Muchos han insinuado que Jana Gonén en “Mi Mijael” es en realidad su madre. Eso es verdad y no es verdad a un mismo tiempo. “Un descanso verdadero” se desarrolla en un kibutz, uno de los personajes es alguien que llega de afuera (en este caso un “olé jadash”, un nuevo inmigrante) y la confrontación generacional ocupa un lugar preponderante en la novela. Alguien por consiguiente podría sospechar, con algún fundamento, que se trata de episodios autobiográficos.
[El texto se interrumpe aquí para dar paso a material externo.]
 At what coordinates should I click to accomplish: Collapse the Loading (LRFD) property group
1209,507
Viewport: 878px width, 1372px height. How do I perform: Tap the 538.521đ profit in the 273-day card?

Quien eso suponga tendrá razón y no la tendrá a un mismo tiempo. “Una historia de amor y oscuridad”, un libro sobre el cual ampliaré en una próxima entrega, se define en todos lados como “autobiografía”, y ello es tan cierto y tan falaz como los dos ejemplos anteriores.
La frase de Gustave Flaubert – “Madame Bovary soy yo” – es aplicable a casi todos los grandes escritores de ficción, pero lo es mucho más en el caso de Amós Oz. Sus personajes son ficticios pero verdaderos, son auténticos, nacen de una parte de su alma y de su vida. En los casos en que no ha sido así, cuando el intento de meterse en la piel del otro no fue logrado y Oz cubre esa falta con oficio, la novela ha desafinado y no ha terminado de convencer.
Sucede con Oz lo que con todos los grandes artistas: no importa de quién hablan y qué historia cuentan o qué pintan, siempre describirán su aldea, su alma, su hogar, ya sea en una novela o en una tela de pintura. Van Gogh puede pintar su cuarto, una naturaleza muerta, un campo de trigo o un autorretrato, y siempre nos dejará con la sensación de que ha pintado lo más íntimo de su propio ser. Amos Oz puede escribir una ficción que es una autobiografía, como “Un descanso verdadero”, o una autobiografía que es una ficción, como “Una historia de amor y oscuridad”.